Théodore Rousseau – La voix de la forêt. Le peintre qui murmurait à l’oreille des arbres.

Théodore Rousseau – La voix de la forêt. Le peintre qui murmurait à l’oreille des arbres.

L’exposition sur Théodore Rousseau au Petit Palais apporte l’éclatante démonstration, s’il en était besoin, que peindre la nature, loin d’appartenir au champ du décoratif, peut être tout un art. Elle s’inscrit aussi dans un air du temps « écologiste » avant la lettre qui résonne aujourd’hui.

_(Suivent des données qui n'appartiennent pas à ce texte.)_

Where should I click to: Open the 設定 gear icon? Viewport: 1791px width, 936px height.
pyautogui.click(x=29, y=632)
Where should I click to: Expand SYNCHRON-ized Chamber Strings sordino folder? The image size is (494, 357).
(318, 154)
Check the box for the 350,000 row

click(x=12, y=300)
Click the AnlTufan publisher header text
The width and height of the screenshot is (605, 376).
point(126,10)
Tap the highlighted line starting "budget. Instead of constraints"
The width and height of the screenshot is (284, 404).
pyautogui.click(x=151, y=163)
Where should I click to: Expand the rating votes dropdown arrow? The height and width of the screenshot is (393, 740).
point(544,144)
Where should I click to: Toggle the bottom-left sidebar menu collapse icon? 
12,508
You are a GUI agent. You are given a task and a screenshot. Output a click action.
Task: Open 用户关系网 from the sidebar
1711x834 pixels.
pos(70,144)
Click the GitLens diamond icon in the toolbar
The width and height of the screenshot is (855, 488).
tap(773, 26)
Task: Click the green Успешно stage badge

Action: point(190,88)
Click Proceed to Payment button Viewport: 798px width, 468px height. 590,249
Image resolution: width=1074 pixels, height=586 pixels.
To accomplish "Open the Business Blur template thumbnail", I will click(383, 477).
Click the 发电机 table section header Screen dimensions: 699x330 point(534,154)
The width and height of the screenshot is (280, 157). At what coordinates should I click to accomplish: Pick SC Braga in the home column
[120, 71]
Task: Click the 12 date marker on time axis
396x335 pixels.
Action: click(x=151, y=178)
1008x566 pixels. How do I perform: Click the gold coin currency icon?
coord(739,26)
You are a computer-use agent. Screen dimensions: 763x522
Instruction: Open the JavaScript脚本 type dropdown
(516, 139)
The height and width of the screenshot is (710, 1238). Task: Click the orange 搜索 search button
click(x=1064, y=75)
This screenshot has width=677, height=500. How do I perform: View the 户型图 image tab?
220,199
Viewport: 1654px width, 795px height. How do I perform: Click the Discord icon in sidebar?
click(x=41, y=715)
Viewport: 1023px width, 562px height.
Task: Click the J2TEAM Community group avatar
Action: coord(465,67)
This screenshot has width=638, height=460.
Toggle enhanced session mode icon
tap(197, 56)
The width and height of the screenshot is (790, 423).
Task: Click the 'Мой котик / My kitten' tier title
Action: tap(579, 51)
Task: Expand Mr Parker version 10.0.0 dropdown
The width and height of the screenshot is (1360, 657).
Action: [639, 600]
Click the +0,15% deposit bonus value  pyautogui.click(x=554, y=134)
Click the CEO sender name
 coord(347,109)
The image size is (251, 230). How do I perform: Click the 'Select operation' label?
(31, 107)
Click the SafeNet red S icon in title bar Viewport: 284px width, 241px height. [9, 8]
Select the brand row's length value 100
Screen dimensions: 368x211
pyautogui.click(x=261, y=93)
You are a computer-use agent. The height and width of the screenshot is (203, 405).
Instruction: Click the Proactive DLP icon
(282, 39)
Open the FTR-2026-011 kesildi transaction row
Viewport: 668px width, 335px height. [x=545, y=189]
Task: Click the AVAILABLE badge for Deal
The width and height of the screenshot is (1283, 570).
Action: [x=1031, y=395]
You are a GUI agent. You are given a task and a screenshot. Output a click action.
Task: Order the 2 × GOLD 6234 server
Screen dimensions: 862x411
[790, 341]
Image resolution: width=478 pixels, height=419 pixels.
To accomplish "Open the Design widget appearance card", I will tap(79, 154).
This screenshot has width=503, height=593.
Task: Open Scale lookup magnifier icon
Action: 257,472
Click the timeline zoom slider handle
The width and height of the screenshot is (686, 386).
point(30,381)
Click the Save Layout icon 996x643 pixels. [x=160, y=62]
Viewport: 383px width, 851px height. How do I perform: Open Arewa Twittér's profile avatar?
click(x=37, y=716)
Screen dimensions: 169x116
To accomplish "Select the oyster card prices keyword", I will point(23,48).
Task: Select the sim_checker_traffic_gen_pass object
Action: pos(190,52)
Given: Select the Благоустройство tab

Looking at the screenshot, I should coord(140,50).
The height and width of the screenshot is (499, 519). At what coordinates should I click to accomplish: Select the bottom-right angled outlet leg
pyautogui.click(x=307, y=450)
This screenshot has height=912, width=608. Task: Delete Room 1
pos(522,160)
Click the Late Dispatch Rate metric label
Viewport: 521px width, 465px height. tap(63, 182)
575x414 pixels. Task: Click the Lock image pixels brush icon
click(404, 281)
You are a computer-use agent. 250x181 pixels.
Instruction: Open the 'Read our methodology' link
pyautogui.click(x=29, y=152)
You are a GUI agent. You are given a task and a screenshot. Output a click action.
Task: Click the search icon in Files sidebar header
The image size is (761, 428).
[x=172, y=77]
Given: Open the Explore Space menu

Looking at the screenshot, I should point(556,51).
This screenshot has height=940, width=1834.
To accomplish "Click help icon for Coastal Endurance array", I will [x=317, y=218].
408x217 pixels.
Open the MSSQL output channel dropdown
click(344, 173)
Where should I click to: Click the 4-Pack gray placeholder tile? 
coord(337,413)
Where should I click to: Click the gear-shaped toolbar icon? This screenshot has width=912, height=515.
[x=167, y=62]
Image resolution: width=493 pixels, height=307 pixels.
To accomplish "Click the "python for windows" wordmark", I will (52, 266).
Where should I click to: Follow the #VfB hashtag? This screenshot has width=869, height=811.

Lorsque Théodore Rousseau vient à la mémoire, on pense d’abord à l’« école » de Barbizon, une appellation pratique mais qui ne recouvre pas d’autre réalité que le regroupement de peintres tels que Corot, Díaz de la Peña, Daubigny, Millet, Daumier, Le Roux, Troyon, Courbet, à la recherche d’une nature « intacte » dans un village qui est alors réduit à sa plus simple expression, avec une seule rue. L’intérêt de l’exposition du Petit Palais, qui traverse toute l’œuvre du peintre, des années 1830 aux années 1860, réside dans ce qu’elle donne à voir toute l’originalité de l’artiste et la force qui traverse et anime une carrière entièrement dédiée à la représentation de la palpitation de la nature et plus particulièrement des arbres et de la forêt. Nul, plus que Rousseau, au nom prédestiné, n’a rendu plus juste ce vers de Baudelaire « La nature est un temple où de vivants piliers… »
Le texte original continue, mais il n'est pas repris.